“Don’t forget me cow!” she shouted as they moved away from the quayside.
“I’ll be back tomorrow or next day,” Rory promised his mother, “and tell you how we are getting on.”
Once they were outside the harbor there was no more talking. The waves were not very big yet, but the strong wind snatched at their foaming crests and flung them over the boat so that Fiona and her grandmother were kept busy holding mackintoshes over the blankets to keep them dry. Fortunately the tide was with them and in a surprisingly short time they rounded the Ron Mor Skerry and pulled into the sheltered bay beyond.
Fiona and Rory had laid their plans beforehand, and as soon as the boat touched the shore Fiona jumped over the side and ran up the beach, leaving the others to start unloading. She ran into each of the three end cottages in turn, setting a light to the high-piled fires heaped ready on the hearths. They had been carefully laid with dry bleached wood and they all blazed up immediately, filling the three little kitchens with crackling warmth and sending three long columns of smoke drifting out across the bay.
Granny came briskly up the beach with a basket in each hand, but she stopped in astonishment when she reached the doorway of her old home.
“Why, Fiona child, ’tis as though it had never been empty!” she exclaimed, looking about the firelit room, where Fiona had made the most of the simple furniture, adding two little jars of wildflowers as a homey touch.
“Well, what do you think of it, Granny?” asked Rory, coming up behind her with an armload of blankets.
But it was Grandfather who supplied the answer.
“Och, lad, but it’s good to be home again!” He smiled as he strode in over the threshold and spread his hands to the fire.
Chapter 10
FOR THE next hour everyone was busy. Grandfather and Rory unloaded the boat and pulled her up the beach, well above the tide line.
“Just where she always used to lie. I bet she’s glad to be back,” said the old man with satisfaction, slapping the side of the boat as though patting a living creature.
They now turned back toward the cottages, where Rory was soon busy filling all available buckets and cans with water from the well. He carried them into the kitchen ready for use. Grandfather lingered outside, inspecting roofs and walls.
“Well, Rory lad, you’ve made a grand job of these thatches, to be sure,” he called out presently. “And just as well—for, by the look of that sky, the storm will be on us soon.”
All this while Granny was busy indoors arranging her pans and cooking things in their old familiar places while Fiona heaped blankets and pillows into the old box beds.
“Now,” announced Granny when everything was in order, “time to start thinking about supper.” And to Fiona’s surprise she went straight across to the window and looked out.
“Tide’s still low, that’s good,” she remarked. “Come, child, and bring the basket.”

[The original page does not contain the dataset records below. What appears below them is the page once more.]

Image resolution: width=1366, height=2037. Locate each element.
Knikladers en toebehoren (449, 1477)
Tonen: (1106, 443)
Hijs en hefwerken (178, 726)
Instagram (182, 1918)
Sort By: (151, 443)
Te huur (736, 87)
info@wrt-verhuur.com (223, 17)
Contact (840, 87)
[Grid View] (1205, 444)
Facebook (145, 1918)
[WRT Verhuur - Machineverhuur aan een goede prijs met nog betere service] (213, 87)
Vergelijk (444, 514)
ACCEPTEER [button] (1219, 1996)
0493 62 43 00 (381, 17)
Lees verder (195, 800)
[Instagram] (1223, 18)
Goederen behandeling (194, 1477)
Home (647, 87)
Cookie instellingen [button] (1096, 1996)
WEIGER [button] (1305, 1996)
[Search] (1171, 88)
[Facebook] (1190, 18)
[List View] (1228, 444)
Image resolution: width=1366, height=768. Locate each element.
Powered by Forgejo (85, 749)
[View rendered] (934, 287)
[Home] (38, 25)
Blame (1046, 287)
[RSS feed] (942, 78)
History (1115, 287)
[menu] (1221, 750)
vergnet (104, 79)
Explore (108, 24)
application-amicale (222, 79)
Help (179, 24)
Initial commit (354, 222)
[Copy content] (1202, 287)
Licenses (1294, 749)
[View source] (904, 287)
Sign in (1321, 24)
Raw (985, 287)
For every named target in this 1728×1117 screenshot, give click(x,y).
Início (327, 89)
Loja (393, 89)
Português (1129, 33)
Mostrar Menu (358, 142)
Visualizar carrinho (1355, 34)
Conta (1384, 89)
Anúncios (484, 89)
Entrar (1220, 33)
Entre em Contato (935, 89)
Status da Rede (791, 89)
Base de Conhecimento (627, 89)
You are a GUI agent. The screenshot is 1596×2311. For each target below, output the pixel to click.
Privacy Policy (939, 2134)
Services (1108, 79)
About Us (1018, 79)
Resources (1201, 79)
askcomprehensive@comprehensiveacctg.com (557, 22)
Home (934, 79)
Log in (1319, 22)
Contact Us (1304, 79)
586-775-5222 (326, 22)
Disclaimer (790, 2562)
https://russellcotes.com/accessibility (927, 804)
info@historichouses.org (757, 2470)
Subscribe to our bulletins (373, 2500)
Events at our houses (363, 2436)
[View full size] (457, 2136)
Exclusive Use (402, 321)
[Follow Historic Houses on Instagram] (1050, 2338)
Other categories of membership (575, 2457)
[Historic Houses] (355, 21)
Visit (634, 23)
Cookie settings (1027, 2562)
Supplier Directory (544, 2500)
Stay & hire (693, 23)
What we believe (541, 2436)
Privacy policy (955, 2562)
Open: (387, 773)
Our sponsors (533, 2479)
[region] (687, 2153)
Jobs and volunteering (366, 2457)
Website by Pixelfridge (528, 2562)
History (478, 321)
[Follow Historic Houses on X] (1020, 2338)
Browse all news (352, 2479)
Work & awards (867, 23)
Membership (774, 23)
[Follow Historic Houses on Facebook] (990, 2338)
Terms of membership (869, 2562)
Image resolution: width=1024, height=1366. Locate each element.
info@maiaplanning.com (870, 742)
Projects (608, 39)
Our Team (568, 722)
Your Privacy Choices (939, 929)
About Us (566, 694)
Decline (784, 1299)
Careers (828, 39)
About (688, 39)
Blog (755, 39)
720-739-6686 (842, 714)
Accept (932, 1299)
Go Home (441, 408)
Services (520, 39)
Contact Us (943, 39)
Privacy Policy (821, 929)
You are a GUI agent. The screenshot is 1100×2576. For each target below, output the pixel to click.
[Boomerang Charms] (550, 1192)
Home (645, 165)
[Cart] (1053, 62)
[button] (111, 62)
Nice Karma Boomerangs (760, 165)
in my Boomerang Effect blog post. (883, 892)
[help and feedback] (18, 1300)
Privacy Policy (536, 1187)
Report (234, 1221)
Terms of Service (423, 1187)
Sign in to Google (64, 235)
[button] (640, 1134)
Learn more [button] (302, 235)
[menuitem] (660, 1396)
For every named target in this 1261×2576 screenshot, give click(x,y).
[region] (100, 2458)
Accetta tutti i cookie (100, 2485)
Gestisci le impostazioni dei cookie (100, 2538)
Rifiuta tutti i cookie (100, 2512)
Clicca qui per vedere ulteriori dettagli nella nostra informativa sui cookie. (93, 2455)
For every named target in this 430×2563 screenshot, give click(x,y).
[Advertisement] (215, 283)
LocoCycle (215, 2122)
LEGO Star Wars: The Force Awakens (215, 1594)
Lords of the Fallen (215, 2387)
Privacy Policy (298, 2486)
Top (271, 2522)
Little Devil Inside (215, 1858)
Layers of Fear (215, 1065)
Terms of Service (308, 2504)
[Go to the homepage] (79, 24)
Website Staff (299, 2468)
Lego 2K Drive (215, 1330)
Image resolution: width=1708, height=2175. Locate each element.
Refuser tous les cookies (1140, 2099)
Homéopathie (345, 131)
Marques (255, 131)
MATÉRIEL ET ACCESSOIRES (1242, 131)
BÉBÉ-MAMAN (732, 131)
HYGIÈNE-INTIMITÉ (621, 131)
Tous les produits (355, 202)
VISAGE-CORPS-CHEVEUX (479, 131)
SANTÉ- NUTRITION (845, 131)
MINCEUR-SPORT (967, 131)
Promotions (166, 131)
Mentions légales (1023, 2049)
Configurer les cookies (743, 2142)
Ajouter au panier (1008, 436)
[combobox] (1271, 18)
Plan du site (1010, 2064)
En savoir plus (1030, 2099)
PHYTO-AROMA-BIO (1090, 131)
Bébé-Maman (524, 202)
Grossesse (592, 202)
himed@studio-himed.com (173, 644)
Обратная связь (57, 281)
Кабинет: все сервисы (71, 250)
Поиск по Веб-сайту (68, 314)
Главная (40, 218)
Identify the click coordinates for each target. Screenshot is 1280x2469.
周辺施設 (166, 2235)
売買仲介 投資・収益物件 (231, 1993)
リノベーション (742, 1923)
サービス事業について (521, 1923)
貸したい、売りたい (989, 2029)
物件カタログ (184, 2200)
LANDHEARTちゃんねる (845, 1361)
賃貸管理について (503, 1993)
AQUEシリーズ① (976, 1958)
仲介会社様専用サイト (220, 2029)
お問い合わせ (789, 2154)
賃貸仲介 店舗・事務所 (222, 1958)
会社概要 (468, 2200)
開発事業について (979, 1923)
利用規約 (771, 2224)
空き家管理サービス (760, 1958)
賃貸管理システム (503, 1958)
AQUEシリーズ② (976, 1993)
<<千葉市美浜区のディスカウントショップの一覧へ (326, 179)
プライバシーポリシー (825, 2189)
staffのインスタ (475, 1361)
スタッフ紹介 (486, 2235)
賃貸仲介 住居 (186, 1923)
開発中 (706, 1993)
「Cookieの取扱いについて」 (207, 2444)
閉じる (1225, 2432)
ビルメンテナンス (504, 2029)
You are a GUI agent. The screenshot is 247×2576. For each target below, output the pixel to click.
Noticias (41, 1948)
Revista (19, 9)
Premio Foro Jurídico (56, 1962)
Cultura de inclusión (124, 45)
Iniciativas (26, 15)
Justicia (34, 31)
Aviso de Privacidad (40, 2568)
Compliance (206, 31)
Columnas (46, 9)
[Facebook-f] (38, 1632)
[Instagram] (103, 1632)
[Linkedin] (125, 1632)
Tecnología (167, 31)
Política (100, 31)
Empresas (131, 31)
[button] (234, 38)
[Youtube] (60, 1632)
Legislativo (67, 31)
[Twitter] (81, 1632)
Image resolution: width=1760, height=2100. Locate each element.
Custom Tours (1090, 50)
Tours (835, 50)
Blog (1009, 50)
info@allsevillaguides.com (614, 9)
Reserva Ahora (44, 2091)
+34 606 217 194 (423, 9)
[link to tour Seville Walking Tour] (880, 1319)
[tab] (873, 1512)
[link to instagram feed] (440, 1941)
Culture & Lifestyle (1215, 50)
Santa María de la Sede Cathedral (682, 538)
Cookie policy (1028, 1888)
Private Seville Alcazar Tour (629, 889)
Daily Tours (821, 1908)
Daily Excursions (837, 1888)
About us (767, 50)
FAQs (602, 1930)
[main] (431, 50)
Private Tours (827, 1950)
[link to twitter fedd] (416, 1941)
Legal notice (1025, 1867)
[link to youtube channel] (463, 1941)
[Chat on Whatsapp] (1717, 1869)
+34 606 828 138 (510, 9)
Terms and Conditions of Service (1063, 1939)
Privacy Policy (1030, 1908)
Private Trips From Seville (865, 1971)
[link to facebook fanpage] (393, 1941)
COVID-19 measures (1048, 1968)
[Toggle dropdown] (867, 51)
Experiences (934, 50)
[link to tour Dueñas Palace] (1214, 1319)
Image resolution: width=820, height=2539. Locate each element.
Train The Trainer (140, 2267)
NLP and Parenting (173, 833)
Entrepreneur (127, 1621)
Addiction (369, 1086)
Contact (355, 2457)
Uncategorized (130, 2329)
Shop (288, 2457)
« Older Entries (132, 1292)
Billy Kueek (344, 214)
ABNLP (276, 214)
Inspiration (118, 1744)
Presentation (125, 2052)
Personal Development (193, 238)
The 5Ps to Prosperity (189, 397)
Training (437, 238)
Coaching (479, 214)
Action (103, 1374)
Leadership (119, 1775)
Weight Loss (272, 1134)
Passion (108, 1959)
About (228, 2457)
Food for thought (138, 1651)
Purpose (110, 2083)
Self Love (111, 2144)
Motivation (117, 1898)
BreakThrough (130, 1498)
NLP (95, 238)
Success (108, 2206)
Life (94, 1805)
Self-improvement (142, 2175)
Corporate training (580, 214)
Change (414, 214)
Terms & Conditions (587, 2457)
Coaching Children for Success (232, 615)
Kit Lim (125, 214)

Fiona followed wonderingly as her grandmother led her out across the rocks to where the shining seaweeds grew in and out of the pools.
“Here we are. We’ll want plenty of these,” said Granny, rolling up her sleeves and starting to pull the tough red and brown fronds off the rocks. Fiona soon learned which seaweeds to pick and which to leave as they moved from pool to pool filling the basket. Suddenly an idea occurred to her.
“Granny,” she asked, “would these be the rocks where Ian McConville’s wife collected her special seaweeds all those years ago?”
“The very same,” replied Granny. “And indeed some of these seaweeds grow nowhere else in the Isles.”
“Oh, Granny, then does that mean . . .,” began Fiona.
Granny nodded.
“Yes,” she answered, smiling, “it means I am going to make her own particular seaweed soup exactly as she used to make it herself. She taught the first McConvilles how to cook it long ago, and ever since, every Ron Mor woman has handed on the recipe to her descendants.”
“And now you are handing it on to me!” said Fiona, feeling herself already an island housewife.
When they had collected all they needed Granny led the way to a deep pool in the rocks where they rinsed the seaweed thoroughly, washing out all the sand and bits of shell. This done, they returned to the cottage, where Granny put it all into the cooking pot, which Fiona swung on its chain over the fire.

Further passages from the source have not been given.